Since then the attacks have come thick and fast, with the first – an op-ed in the Examiner – coming just days after Smith’s story. Notably, this oped came from Danielle Butcher of the American Conservation Coalition, one of those (supposedly) pro-climate conservative groups. Butcher implores us to hold China accountable for its pollution, which is fine, except that the United States has historically polluted far more than China, and continues to emit far more per capita, so the argument that the US has some sort of moral authority falls flat.
Despite the surface-level difference between ACC and the climate-denying Republican party, their messaging on this is essentially identical. A couple of weeks after Butcher’s op-ed, Trump’s Secretary of Energy had an op-ed in Koch's RealClear about how the administration is planning “to win the critical minerals battle against China.”

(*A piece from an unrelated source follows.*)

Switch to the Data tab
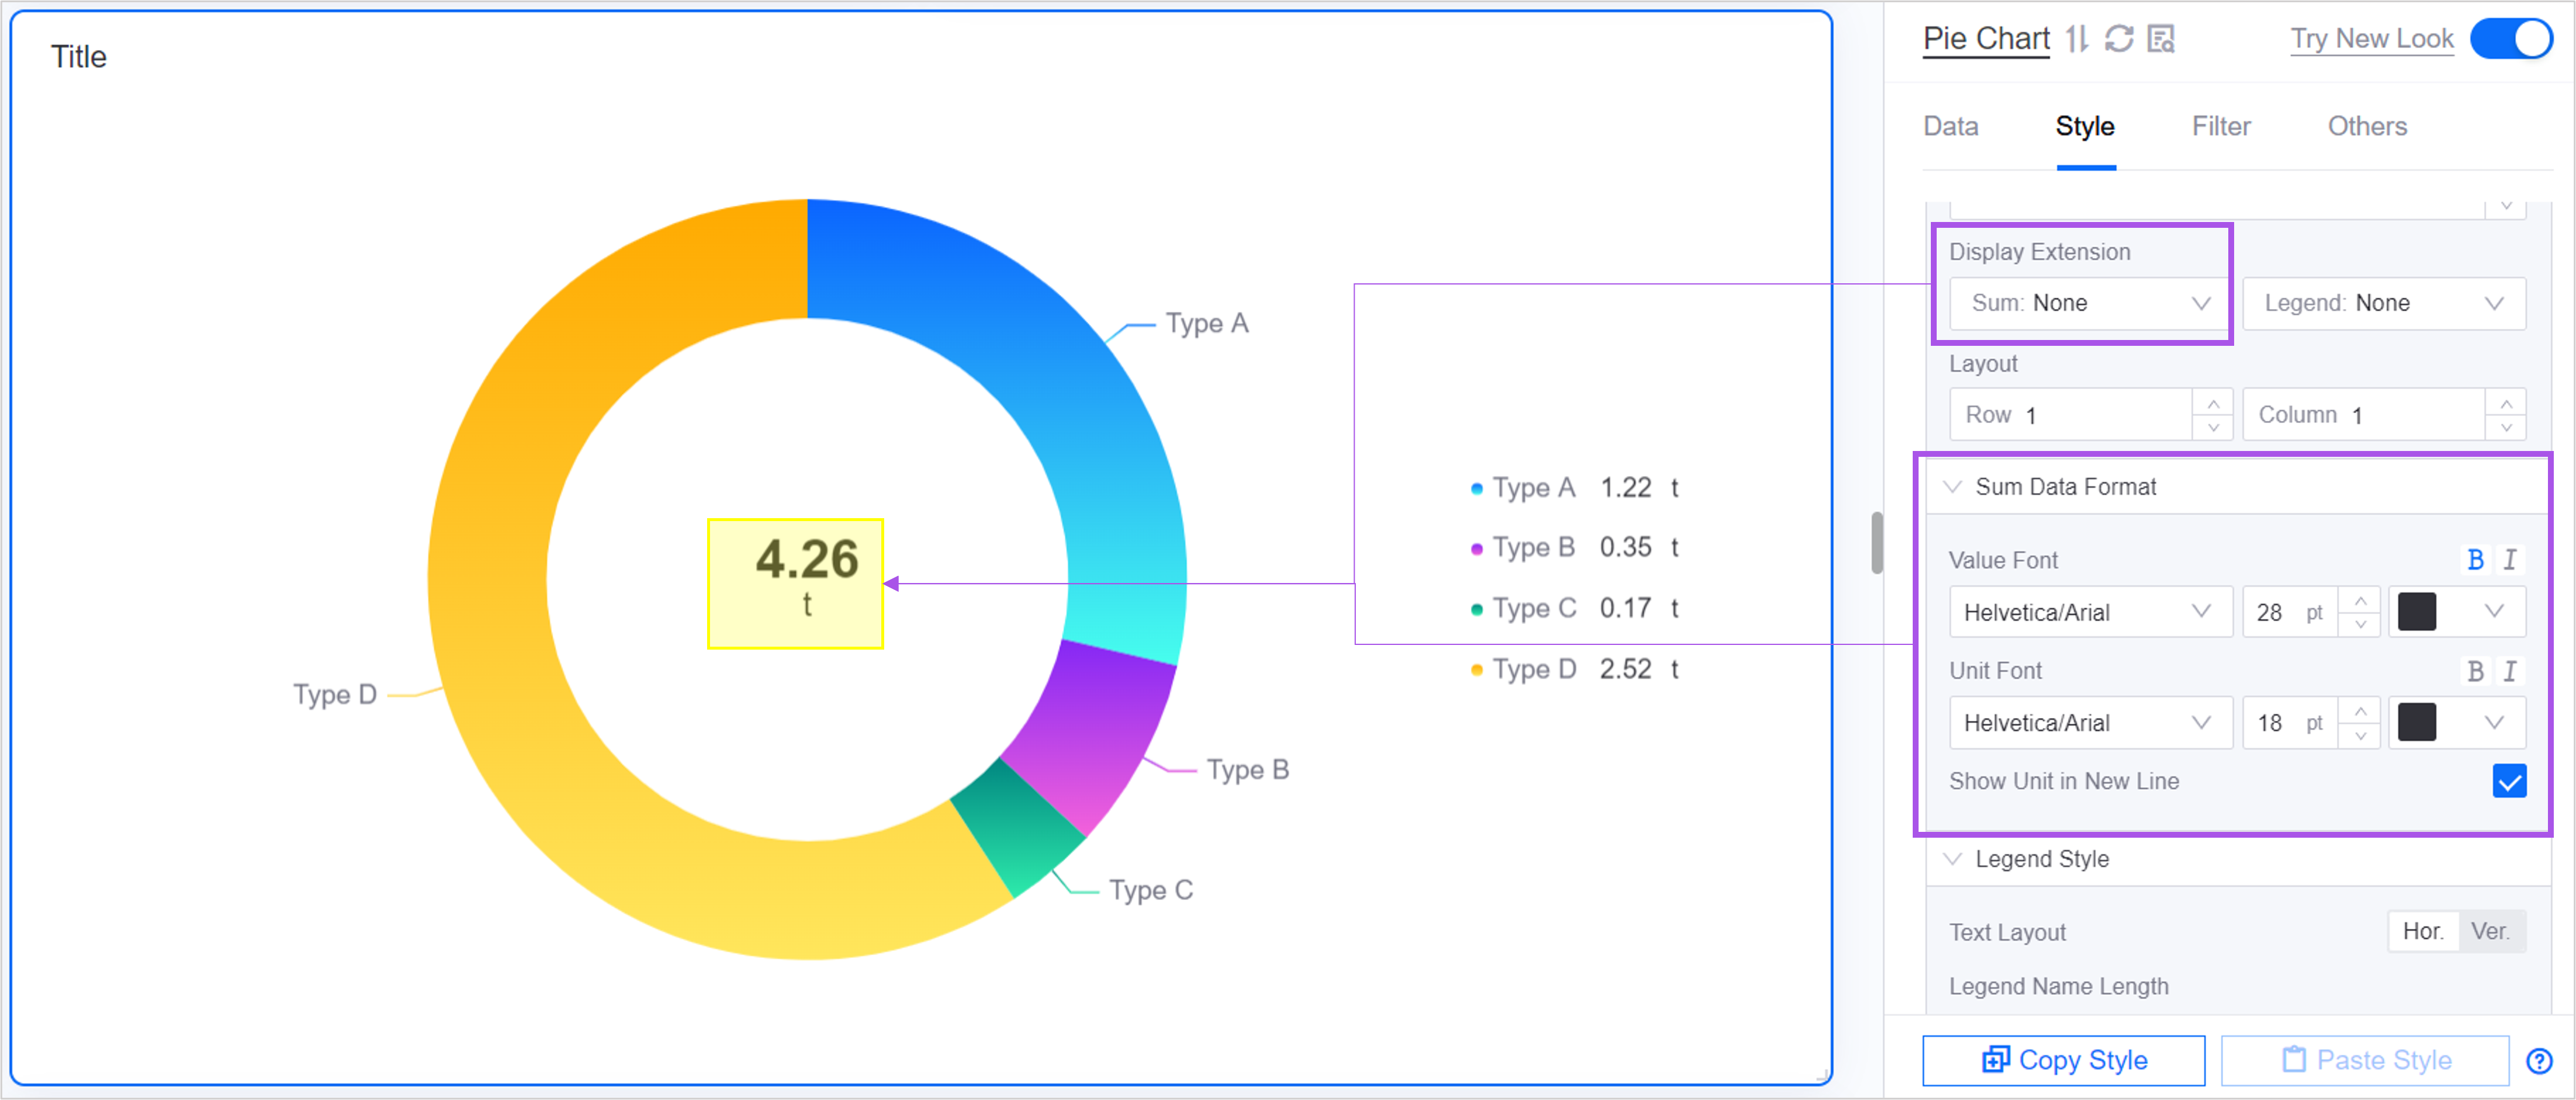This screenshot has height=1100, width=2576. (x=1950, y=126)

West Virginia House Representative David McKinley’s Washington Examiner op-ed a few weeks later puts the finest point on it, suggesting that hydrogen power is the real answer to our alternative energy needs, and that “it is foolish to turn our back on fossil fuels.”
And then finally, not with a fine point but with his usual hamfisted grace, President Trump recently criticized the Paris Climate agreement as “allowing China to pollute the atmosphere with impunity,” calling it “yet one more gift from Biden to the Chinese Communist Party.”
Here’s where it gets really interesting though, because Biden’s actually closer to Republicans on the issue of scapegoating China than anyone may want to acknowledge, and as a recent Financial Times piece explored, targeting China seems to be a pretty bipartisan endeavor.
As an example, the climate plan Biden released earlier this year included some interesting points about China, including describing it as “far and away the largest emitter of carbon in the world.” Again, omitting the fact that historically, the USA is responsible for twice as much pollution to date as China.
While it may be a politically prudent whip up anti-Chinese sentiment, climate change doesn’t care about politics, it only cares about emissions. And if we want to reduce emissions as quickly as possible, to protect as much life as possible, that’s going to mean cooperating with China.
That said, there is no shortage of issues to criticize Chinese leadership on, from (real) constraints on free speech and the Hong Kong protests, to its decades of Tibetean oppression, to the ongoing genocide of over a million Uighur muslims.
So if someone has complaints about China, and they don't start with the Communist Party’s flagrant abuses of human rights, be very skeptical about their claims.
No matter their political affiliation.